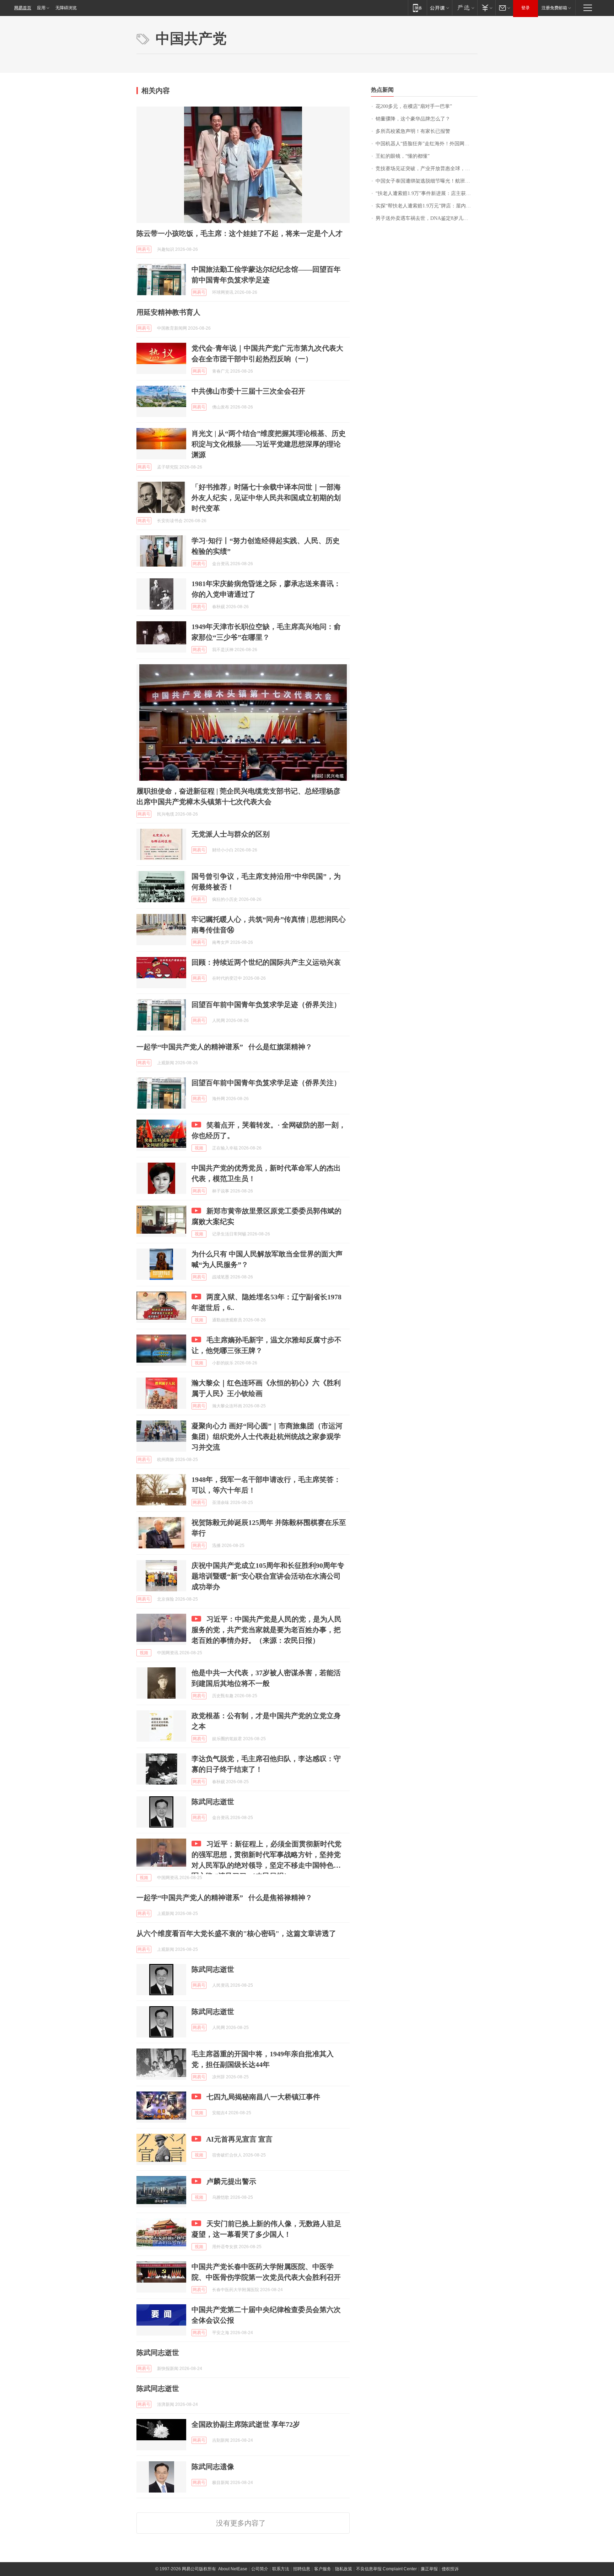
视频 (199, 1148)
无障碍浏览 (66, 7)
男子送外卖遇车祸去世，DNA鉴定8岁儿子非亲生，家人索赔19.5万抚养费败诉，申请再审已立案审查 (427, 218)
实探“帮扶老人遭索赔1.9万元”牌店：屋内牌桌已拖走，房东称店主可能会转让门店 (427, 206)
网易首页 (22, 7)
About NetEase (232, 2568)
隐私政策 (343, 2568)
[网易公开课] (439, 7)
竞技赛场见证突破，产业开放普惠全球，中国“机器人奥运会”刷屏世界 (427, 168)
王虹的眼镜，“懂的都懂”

- - - - -

== Aim of the exercise ==
Write out the listing above again, exactly, but with no pictures in the copy.

== Your solution ==
视频 (199, 1148)
无障碍浏览 (66, 7)
男子送外卖遇车祸去世，DNA鉴定8岁儿子非亲生，家人索赔19.5万抚养费败诉，申请再审已立案审查 (427, 218)
实探“帮扶老人遭索赔1.9万元”牌店：屋内牌桌已拖走，房东称店主可能会转让门店 (427, 206)
网易首页 (22, 7)
About NetEase (232, 2568)
隐私政策 (343, 2568)
[网易公开课] (439, 7)
竞技赛场见证突破，产业开放普惠全球，中国“机器人奥运会”刷屏世界 (427, 168)
王虹的眼镜，“懂的都懂”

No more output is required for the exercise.